Task description =
Pull each line containing "computer" from the data.

[Data entries]

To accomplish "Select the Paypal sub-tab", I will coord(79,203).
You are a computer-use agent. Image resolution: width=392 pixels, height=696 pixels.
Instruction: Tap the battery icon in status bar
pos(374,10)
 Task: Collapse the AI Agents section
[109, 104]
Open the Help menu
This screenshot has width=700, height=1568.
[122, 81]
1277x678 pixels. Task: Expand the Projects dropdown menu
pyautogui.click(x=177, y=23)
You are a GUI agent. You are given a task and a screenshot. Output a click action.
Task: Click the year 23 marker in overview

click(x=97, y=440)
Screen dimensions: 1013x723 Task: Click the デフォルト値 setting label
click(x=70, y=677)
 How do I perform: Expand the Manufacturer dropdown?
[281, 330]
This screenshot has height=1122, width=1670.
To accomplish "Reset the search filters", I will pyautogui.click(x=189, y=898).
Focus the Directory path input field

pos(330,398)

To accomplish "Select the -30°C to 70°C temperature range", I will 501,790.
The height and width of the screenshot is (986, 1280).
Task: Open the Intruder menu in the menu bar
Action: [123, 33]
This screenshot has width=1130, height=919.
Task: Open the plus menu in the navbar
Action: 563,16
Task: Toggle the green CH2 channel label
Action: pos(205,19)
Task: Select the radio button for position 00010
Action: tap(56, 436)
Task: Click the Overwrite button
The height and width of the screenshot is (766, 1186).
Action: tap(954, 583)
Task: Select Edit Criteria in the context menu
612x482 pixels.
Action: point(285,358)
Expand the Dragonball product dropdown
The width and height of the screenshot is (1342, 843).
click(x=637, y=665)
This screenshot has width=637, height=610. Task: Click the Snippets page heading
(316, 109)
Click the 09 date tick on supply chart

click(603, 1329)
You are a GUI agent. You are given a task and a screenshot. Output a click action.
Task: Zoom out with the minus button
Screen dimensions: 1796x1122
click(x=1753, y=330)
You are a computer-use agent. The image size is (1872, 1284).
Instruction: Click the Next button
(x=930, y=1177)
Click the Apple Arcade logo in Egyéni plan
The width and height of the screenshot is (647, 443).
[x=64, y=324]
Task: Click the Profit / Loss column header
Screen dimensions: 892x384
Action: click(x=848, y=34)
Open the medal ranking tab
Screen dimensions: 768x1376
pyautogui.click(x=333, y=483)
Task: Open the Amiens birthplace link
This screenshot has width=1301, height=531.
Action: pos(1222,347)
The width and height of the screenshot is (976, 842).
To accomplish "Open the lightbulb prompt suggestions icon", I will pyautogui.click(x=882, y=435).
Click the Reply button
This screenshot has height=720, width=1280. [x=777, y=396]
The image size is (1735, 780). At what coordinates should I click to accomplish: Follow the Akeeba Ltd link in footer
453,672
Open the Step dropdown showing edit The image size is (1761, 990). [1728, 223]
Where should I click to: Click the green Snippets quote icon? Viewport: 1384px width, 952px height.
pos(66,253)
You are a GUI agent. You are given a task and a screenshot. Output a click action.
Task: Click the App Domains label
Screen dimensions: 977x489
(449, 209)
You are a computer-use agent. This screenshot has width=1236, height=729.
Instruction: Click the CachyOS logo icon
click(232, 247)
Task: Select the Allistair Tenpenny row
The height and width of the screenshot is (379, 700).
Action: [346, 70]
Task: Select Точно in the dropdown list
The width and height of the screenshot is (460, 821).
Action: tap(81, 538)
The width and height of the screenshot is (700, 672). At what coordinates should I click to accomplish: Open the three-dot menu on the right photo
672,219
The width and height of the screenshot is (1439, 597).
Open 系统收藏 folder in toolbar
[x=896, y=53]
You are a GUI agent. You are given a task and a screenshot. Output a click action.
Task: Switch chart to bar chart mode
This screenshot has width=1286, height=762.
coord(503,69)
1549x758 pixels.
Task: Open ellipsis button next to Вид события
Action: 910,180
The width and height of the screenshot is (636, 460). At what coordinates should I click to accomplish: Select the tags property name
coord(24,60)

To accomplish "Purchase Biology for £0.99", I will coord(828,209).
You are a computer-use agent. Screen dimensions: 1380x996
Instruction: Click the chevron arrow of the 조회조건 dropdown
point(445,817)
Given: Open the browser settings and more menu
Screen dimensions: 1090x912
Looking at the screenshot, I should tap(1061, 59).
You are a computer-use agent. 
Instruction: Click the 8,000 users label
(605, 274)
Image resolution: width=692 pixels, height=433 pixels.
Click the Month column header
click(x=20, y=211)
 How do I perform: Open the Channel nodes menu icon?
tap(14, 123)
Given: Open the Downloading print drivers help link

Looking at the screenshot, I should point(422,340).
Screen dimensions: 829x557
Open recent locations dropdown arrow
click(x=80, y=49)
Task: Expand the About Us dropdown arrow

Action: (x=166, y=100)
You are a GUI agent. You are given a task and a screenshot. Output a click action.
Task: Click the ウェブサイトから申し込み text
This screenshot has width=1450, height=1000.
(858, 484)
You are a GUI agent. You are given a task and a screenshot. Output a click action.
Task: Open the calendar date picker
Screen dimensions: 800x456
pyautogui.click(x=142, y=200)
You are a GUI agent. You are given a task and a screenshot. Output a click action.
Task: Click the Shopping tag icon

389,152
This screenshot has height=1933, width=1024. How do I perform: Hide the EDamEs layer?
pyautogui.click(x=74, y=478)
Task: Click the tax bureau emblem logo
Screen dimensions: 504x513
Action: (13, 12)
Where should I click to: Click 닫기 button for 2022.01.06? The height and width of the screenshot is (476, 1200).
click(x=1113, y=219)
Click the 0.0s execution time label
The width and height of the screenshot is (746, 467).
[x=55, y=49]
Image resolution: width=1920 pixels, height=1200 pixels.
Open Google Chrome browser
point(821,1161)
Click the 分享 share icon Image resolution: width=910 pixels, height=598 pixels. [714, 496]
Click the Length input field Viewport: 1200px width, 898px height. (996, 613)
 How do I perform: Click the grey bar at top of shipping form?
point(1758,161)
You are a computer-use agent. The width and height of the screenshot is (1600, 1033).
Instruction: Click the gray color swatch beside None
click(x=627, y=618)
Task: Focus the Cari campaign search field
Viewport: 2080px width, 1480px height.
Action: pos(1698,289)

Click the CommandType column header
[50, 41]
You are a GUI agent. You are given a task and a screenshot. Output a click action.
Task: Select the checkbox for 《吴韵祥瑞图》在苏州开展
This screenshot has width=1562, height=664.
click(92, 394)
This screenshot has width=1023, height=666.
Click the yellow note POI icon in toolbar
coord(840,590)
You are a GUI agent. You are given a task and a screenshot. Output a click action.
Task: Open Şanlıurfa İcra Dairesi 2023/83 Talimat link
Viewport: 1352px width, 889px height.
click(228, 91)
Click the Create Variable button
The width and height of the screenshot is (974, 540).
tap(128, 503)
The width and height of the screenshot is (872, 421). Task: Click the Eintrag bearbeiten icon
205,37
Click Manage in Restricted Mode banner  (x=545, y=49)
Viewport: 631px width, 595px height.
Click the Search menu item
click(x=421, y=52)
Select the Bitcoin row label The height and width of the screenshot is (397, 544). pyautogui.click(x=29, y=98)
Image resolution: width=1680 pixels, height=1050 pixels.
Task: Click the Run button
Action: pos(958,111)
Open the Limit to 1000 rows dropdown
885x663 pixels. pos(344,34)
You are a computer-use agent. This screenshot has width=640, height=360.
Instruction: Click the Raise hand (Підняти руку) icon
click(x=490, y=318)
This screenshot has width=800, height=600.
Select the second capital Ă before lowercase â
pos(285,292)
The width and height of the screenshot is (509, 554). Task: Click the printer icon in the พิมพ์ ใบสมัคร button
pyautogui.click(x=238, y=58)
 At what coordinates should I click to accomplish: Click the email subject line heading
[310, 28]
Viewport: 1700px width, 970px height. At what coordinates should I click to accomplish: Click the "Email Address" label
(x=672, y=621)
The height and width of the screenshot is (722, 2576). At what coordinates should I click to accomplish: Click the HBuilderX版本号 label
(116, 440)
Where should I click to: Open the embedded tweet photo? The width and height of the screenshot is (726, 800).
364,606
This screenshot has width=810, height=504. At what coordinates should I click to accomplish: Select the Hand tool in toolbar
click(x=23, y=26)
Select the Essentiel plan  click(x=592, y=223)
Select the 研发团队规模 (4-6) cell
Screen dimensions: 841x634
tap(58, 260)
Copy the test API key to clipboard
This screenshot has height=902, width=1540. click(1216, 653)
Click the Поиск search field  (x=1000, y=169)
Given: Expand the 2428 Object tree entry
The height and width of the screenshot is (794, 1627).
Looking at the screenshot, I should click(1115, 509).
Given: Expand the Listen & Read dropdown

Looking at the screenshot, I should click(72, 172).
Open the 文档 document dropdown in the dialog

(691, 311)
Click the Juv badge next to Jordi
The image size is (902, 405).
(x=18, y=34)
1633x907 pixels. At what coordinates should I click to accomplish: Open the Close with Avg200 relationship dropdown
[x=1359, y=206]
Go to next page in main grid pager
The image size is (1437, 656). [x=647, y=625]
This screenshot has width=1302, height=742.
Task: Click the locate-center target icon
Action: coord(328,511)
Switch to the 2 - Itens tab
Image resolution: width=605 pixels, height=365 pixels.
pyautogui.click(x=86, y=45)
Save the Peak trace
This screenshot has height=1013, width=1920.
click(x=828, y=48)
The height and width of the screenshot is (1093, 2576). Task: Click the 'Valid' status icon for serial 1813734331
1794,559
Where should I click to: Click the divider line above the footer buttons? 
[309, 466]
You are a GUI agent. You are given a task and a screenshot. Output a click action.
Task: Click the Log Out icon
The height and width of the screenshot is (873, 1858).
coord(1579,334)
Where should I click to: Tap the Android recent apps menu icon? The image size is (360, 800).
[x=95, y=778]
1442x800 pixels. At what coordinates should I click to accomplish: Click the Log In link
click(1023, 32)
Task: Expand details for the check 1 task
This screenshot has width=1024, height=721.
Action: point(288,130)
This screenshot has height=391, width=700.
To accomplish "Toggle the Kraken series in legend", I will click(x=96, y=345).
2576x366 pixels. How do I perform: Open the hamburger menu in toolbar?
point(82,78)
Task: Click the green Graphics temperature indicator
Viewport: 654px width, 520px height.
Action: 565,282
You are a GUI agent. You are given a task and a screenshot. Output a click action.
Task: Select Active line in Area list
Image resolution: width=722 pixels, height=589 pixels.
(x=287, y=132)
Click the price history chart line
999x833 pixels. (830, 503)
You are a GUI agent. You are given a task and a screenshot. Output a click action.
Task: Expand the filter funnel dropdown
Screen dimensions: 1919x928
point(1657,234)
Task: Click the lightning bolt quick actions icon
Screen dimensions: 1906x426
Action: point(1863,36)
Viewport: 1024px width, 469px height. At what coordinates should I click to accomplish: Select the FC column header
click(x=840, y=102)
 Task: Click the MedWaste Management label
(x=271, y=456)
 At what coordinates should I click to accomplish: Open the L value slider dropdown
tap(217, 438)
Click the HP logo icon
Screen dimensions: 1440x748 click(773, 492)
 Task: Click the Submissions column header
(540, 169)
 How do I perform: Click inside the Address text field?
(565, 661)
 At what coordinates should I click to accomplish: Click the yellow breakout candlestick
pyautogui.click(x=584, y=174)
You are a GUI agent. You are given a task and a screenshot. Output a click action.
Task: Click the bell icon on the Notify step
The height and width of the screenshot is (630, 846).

Written answer =
You are a computer-use agent. Image resolution: width=392 pixels, height=696 pixels.
You are a computer-use agent. The image size is (1872, 1284).
You are a computer-use agent. This screenshot has width=1236, height=729.
You are a computer-use agent. Screen dimensions: 1380x996
You are a computer-use agent. 
You are a computer-use agent. The width and height of the screenshot is (1600, 1033).
You are a computer-use agent. This screenshot has width=640, height=360.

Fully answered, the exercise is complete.